Happy Holidays Indeed

Posted by Ray @ 6:49 pm

I’m not actually in Vancouver right now. I just spent the new year at Times Square in New York City.

Cool stuff.

That explains the lack of updates. Photos to come eventually. It’s 6 AM now as I write this. Tomorrow, we hit the Statute of Liberty and the Museum of Modern Art. I have about 3 hours to sleep.

This rocks.* Check back with you soon.


*Apart from what I hope is a small hiccup - a few of you know what I’m talking about. Let’s hope it doesn’t blow up.

5 Comments »

The URI to TrackBack this entry is: http://www.squarebrain.net/2006-01/happy-holidays-indeed/trackback/

  1. I’ve been a silent follower of your blog for some time now. Can’t help but notice this trend lately. How come Ray is ALWAYS globe-trotting and poor Zeng has to hold the fort alone in Singapore?

    Comment by Acey Deucey — Thursday, January 5 2006 @ 10:59 am

  2. Poor Zeng has a job… I’m still a student and free! =)

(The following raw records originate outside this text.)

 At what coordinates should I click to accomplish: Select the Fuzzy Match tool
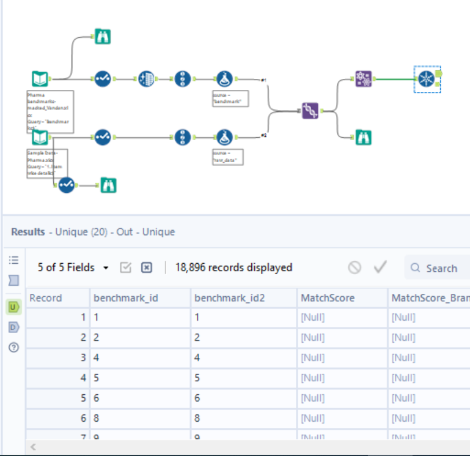coord(310,111)
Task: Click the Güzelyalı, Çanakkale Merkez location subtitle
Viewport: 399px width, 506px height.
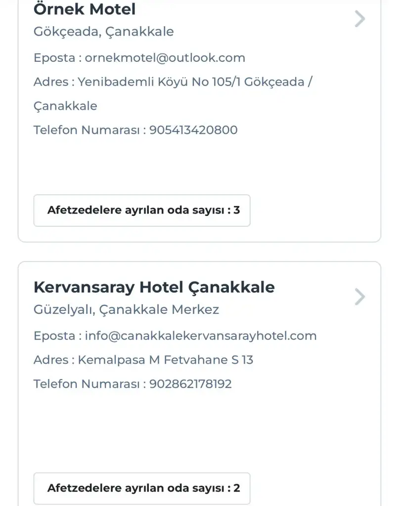Action: (x=126, y=310)
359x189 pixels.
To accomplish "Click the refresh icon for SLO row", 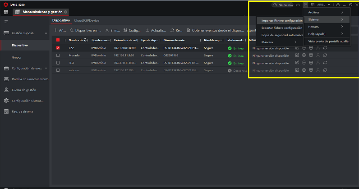I will (x=326, y=63).
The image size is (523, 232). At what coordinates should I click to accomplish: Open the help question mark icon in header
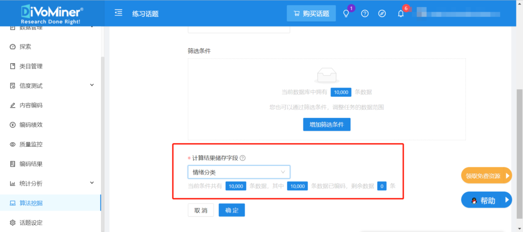coord(365,14)
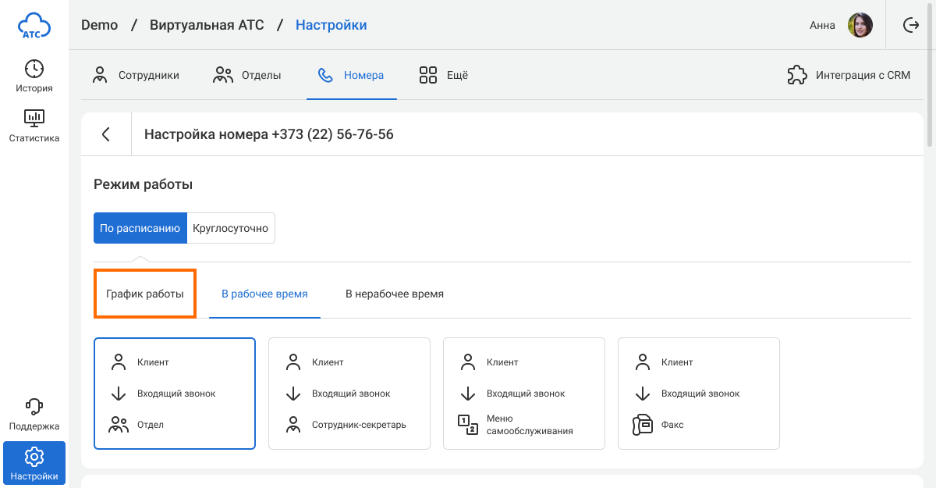Screen dimensions: 936x488
Task: Click Anna's profile avatar
Action: (860, 25)
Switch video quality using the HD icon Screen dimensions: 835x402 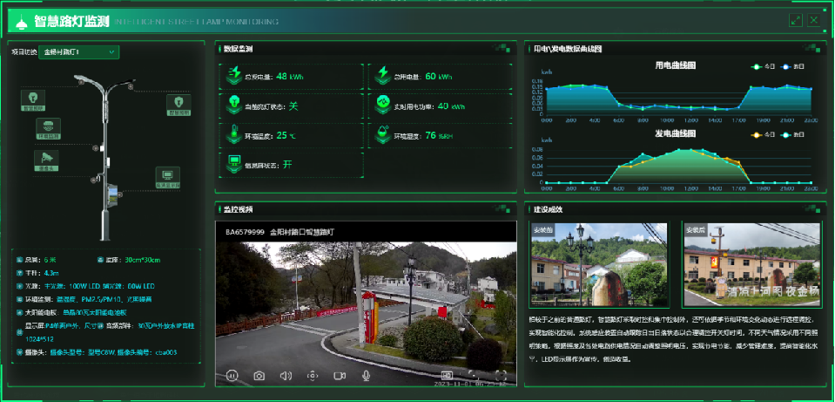(x=448, y=376)
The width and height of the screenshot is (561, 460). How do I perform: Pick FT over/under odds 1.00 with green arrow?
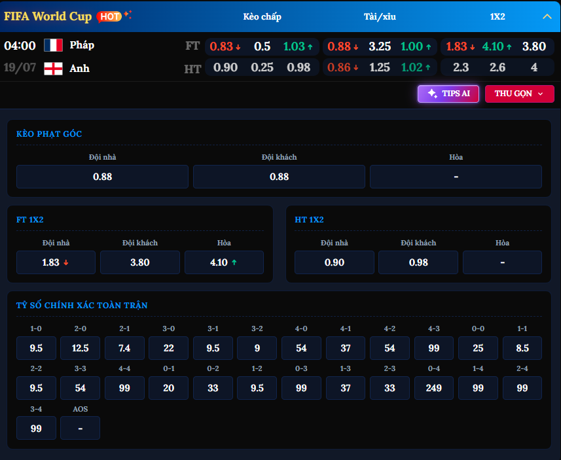point(416,46)
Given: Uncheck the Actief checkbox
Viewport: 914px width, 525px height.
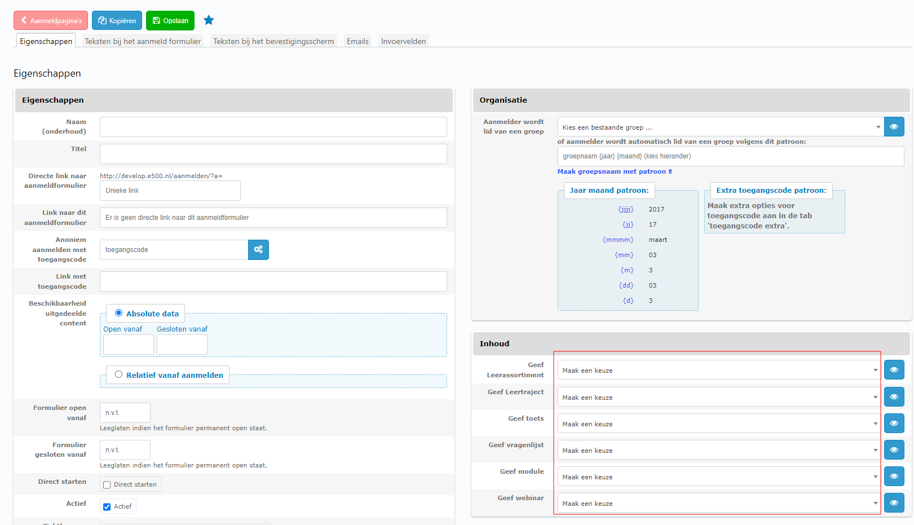Looking at the screenshot, I should tap(107, 507).
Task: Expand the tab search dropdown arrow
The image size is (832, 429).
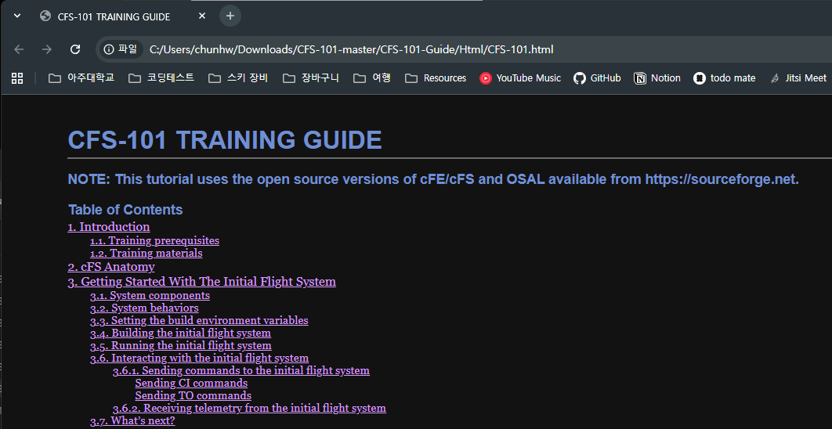Action: 17,16
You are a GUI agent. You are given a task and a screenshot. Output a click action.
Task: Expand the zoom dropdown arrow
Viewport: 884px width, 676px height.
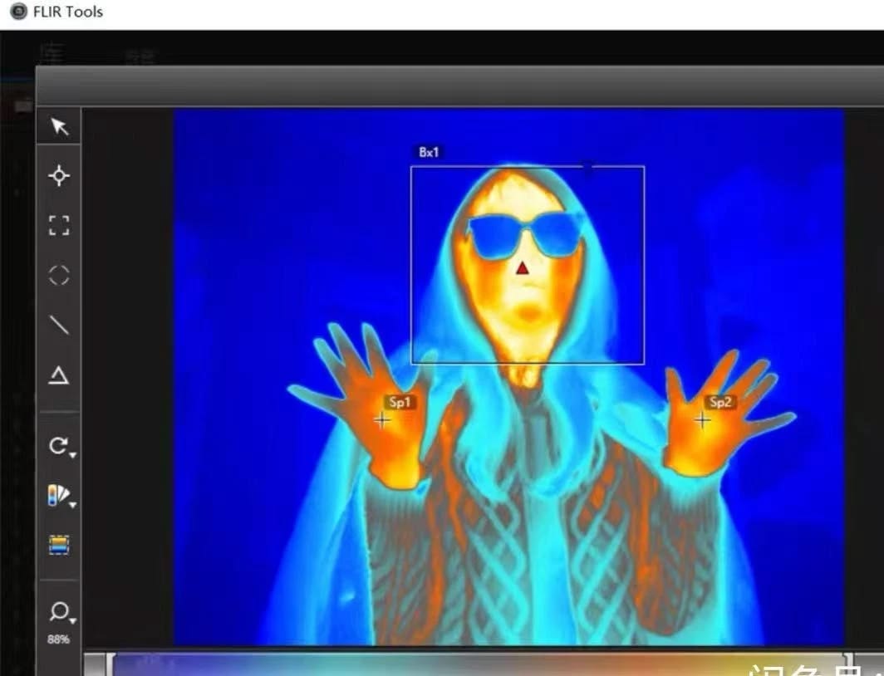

    Pros and cons to both, really.

    Comment by Ray — Friday, January 6 2006 @ 10:48 am

  3. yeah i need some loving here haha.

    Comment by Zeng — Wednesday, January 11 2006 @ 1:02 am

  4. statuTe of liberty? singapore should have one of those =P

    Comment by mh — Monday, January 16 2006 @ 4:25 pm

  5. hi, i just seen this, i was actually looking for stuff for world of warcraft and some how came accross this lol, well yeah, i kinda read ur blog….actually i just looked at the pics and read the little blerbs. its strange to think that some one out there is doing something copletlly different to me…lol sry, i’ve just hit that point in my life where i figured out that religion is bullshit and that life is just life…i 17…and was a chrisitan (anglican) for the past 3-4 years, but quit after i….i dunno, had a revalation i guess, lol, i seriously dont no why im typing this, i think im typing it to myself i guess, i can just imagine reading this on my own blog, lol, id be like ooooooooooook weirdo, lol but oh well….i live in katherine, northern territory, australia. SMALLEST PLACE on the planet. i feel really stupid though…i mean i wasted my teen yrs being a a good little boy, not drinking, not doing drugs, not screwing everything in site. but i mean, wats the point of not doing all that? we’re only here once. ONCE thats it, wen we die, theres nothing, i mean, its hard to coprehend my conciousness just….stopping, but its the truth….lol i can just picture my old christian self reading this and thinking “wow this guys really depressed and needs the love of jesus” but honestly….jesus can get fucked….lol, well he could if he was real…lol, my friend said something really true the other day, he said “Religion is a vidoe game 4 ppl who cant handle reality” i laughed for so long, cuz it was so tru, another one is “God is a imaginary friend for grown ups” but i like the first one cuz it was original….
    -How i became a christian- (lol god if any1s reading this, u really dont have anything beta to do, do u?)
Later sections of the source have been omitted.